American soccer player (born 1996)

Joseph Isiah Efford (born August 29, 1996) is an American professional soccer player who plays as a winger.

== Career ==
=== Early career ===
Efford graduated from Dacula High School in 2014. After he finished freshman orientation at the University of North Carolina at Greensboro, he passed up a college soccer scholarship and opted for a professional career in Europe.

=== Botoșani ===
Efford went through several trials in Romania, before landing a contract with Liga I side FC Botoșani in June 2014. His contract, however, was terminated in July 2014.

=== Mallorca ===
Efford left Romania to undergo a new series of tryouts in Spain, eventually ending up training with Segunda División side RCD Mallorca. After convincing Los Bermellones of his worth during two-week trial, he signed a contract with the club in September 2014. However, problems with his visa kept him effectively out of the team for seven months before he was eventually cleared to play. In his two seasons with the club, he only managed to appear in one match.

=== Ergotelis ===
In September 2017, Efford went on trial with Greek Football League side Ergotelis and earned a contract. He received the no. 9 jersey and scored on his debut on October 25, 2017, in a 4–2 home loss to Super League club Xanthi in the Greek Cup.
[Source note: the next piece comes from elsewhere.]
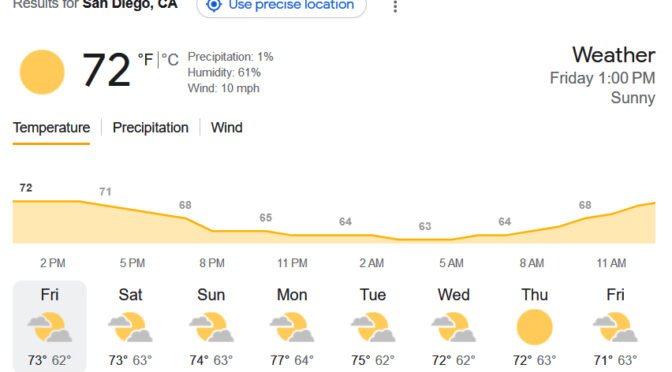This screenshot has width=672, height=372.
Task: Select Thursday's sunny forecast icon
Action: 534,327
On March 5, 2018, in his twelfth league appearance for the club, Efford scored his first two goals in a 3−0 away win against AO Chania−Kissamikos. He also provided the assist for teammate Hugo Cuypers' goal in the 13th minute. Efford followed this with an early goal against Panachaiki on March 8. He scored a second brace on April 1, 2018, in a 5−1 victory over Panegialios.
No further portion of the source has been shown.